May 11, 2015
Am Sun, 10 May 2015 19:51:26 +0000
schrieb "Dicebot" <public@dicebot.lv>:

> On Friday, 8 May 2015 at 05:26:01 UTC, Benjamin Thaut wrote:
> > Pro:
> > - Its the plain windows shared library mechanism in all its
> > uglyness.
> 
> I wonder if anyone can provide more "Pro" input :)

Yep, this is an area where I have no expertise and what you provided made me wonder if it is a technical analysis or a sales pitch for unique symbols.

Why did Microsoft go with that approach, why did it work for them and why does it not map well to D ?

-- 
Marco

May 11, 2015
> Why did Microsoft go with that approach,

Maybe they didn't know better back then. Historically DLLs initially didn't support data symbols at all, only functions where supported. For functions its not a problem if they are duplicated because usually you don't compare pointers to functions a lot. Later they added support for data symbols building on what they had. I assume the system that is in place now is a result of that.

> why did it work for them
Because C/C++ are not as template heavy as D and you basically try to avoid cross dll templates in c++ at all cost when developing for windows. Because if you do use templates across dll boundaries and you are not super careful you get a lot of issues due to duplicate symbols (e.g. static variables existing twice etc). MSVC gets around the casting issue by essentially doing string comparisons for dynamic casts which comes with a significant performance impact. On the other hand you don't use dynamic casts in c++ a lot (if you care about performance).

> and why does it not map well to D ?
D uses tons of templates everywhere. Even type information for non templated types is generated on demand and stored in comdats which can lead to duplicate symbols the same way it does for templates.
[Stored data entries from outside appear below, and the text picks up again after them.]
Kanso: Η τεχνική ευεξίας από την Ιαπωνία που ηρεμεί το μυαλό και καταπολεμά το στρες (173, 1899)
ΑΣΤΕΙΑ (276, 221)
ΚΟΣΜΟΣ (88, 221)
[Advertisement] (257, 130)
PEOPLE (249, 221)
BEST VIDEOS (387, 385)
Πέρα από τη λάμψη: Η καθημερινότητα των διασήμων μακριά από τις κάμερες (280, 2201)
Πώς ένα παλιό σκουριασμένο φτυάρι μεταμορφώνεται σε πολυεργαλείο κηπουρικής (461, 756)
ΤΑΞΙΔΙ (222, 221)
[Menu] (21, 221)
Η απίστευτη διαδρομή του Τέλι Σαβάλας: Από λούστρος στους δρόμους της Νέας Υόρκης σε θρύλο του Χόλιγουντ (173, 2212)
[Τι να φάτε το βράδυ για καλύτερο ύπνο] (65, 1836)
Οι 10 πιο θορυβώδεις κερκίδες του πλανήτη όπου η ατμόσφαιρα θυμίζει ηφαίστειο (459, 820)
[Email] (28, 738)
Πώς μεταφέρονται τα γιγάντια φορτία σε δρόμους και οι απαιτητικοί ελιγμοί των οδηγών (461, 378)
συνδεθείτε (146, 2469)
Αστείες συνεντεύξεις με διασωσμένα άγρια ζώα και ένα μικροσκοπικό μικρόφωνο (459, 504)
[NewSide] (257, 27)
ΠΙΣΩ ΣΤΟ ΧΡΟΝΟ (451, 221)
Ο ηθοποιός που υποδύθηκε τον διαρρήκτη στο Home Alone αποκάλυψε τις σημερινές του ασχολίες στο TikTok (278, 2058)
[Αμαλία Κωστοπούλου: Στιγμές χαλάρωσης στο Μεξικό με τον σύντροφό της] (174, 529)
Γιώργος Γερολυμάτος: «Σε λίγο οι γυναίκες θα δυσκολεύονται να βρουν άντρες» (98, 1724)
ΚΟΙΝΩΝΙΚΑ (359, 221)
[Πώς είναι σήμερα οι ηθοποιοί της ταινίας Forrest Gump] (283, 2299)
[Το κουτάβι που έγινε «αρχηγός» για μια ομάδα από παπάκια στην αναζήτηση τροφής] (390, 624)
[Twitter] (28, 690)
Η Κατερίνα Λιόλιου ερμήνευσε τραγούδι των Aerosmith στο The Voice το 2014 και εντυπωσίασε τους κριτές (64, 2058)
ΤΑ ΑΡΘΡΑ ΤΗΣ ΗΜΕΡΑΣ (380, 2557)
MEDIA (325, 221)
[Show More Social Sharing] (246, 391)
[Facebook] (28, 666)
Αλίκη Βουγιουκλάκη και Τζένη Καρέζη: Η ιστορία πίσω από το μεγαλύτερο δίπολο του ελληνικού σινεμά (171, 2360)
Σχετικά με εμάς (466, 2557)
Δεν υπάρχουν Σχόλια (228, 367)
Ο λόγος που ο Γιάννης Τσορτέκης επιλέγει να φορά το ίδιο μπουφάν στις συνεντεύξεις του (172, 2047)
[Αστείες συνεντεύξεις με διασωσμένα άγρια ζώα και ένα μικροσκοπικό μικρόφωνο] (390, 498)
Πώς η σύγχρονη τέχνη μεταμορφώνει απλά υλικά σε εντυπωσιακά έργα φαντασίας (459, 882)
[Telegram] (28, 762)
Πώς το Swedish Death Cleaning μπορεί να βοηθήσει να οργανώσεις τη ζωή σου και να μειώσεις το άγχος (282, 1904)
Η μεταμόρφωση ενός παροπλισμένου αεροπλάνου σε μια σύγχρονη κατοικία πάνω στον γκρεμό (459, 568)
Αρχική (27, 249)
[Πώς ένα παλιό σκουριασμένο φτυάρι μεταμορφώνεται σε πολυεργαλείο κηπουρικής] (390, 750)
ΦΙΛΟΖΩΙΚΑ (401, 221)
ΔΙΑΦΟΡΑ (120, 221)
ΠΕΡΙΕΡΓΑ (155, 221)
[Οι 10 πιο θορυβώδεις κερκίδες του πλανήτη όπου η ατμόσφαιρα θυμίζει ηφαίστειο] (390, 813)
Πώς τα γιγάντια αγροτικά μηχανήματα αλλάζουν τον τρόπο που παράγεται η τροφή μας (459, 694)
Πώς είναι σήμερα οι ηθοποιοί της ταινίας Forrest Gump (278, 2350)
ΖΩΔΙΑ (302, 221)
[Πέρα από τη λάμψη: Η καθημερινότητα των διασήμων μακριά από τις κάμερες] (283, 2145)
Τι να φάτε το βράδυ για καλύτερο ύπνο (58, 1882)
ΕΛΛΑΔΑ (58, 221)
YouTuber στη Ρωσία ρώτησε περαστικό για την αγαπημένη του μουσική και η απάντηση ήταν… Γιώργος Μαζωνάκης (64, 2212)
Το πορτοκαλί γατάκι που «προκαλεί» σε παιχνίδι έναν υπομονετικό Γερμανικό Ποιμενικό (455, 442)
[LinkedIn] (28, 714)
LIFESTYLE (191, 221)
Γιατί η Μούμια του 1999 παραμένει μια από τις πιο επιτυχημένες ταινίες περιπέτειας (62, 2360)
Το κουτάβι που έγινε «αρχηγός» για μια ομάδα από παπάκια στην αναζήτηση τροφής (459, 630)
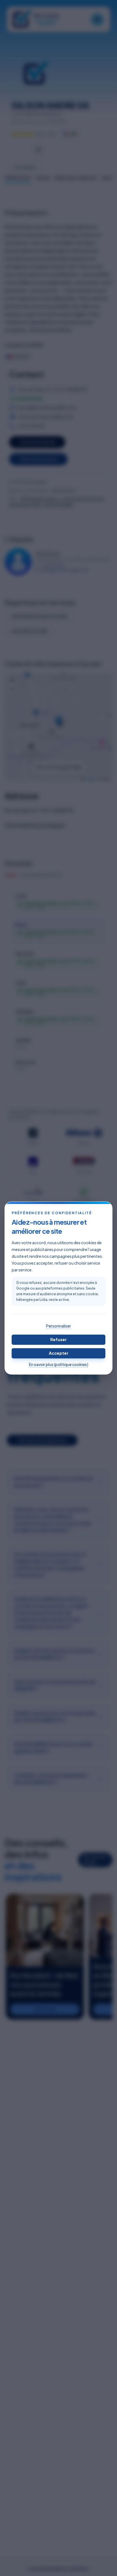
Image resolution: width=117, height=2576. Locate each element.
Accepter (58, 1353)
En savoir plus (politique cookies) (58, 1364)
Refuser (58, 1339)
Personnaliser (58, 1325)
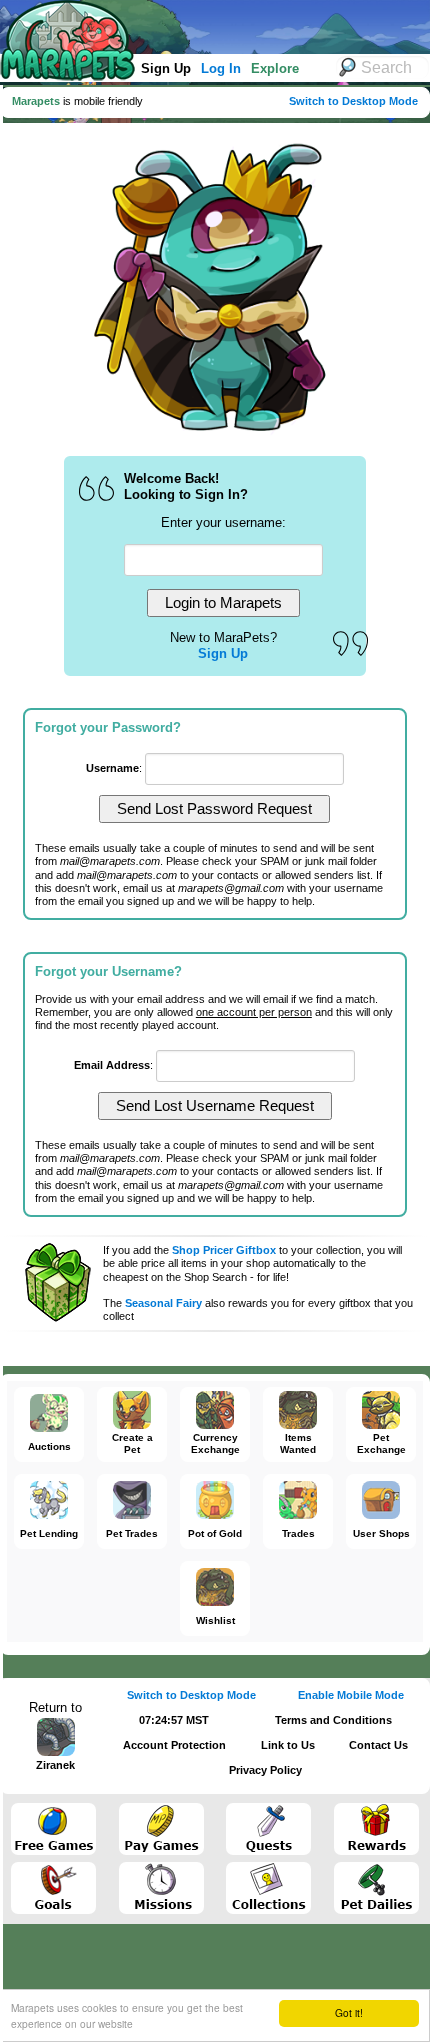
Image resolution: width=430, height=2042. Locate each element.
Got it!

In D the dynamic cast is basically the default and you have to force the compiler to not use a dynamic cast if you care for performance.


Its not like the linux approach doesn't have issues as well. I heard of cases where people put large parts of boost into a shared library and the linux loader would take multiple minutes to load the shared library into the program. This however is mostly due to the fact that on linux all symbols are visible from a shared library by default. In later versions of gcc (4+) they added a option to make all symbols hidden by default (-fvisibility=hidden) and you can make only those visible that you need. This then significantly speeds up loading of shared libraries because the number of symbols that need to be resolved is greatly decreased.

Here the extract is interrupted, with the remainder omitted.